概要

現代人のほとんどは、「自分とは何か?」と問われると「自分とはこの肉体である」と答える。そして、「自分の意識とは何か?」と問われると、「意識とは自分の脳の働きである」と答える。これは物質的な自分を指していて、本書では「小さな自分」(仏教では「小我」)と呼ぶ。

「小さな自分」は科学技術の強力な推進者となり、壮大な近代物質文明の建設に成功した。それによってわれわれの生活は便利で豊かなものになったが、その一方で地球環境破壊が進み、核戦争の脅威が迫り、人類滅亡の危機が現実のものになっている。

「小さな自分」は、弱肉強食の生きにくい競争社会を主導し、人類の未来には閉塞感が漂っている。それは、「小さな自分」が科学万能主義と物質至上主義を信奉し、自他を対立的に分別し、自らの欲望を満たすために利己的に働くからである。

実はすべての人間は、「小さな自分」の他に、物質を超越した「大きな自分」(「大我」)をもっているのであるが、現代人のほとんどは「大きな自分」の存在に気が付かない。
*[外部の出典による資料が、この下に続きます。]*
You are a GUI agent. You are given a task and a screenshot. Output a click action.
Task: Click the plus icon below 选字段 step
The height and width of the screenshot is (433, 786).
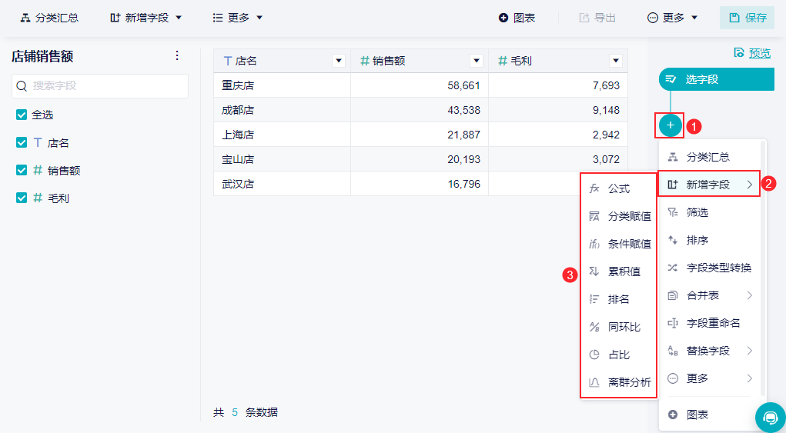click(671, 124)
「大きな自分」は無意識の底に潜んでいて、科学的に説明できないからである。

しかし、古来(現代にいたるまで)、多くの賢者たち、聖人と呼ばれる人たちや著名な哲学者、心理学者、宗教家たちは「大きな自分」の存在と働きについて語り、多くの著書を残している。

本書では、鈴木大拙、西田幾多郎、ハイデガー、池田晶子、ユング、岡潔、弁栄上人らの教えと、「純粋経験のさまざまな姿」、「般若心経」、「老子の道徳経」などを通して賢者の声に耳を傾け、「大きな自分」を生かすことが如何に大切であるかを論じる。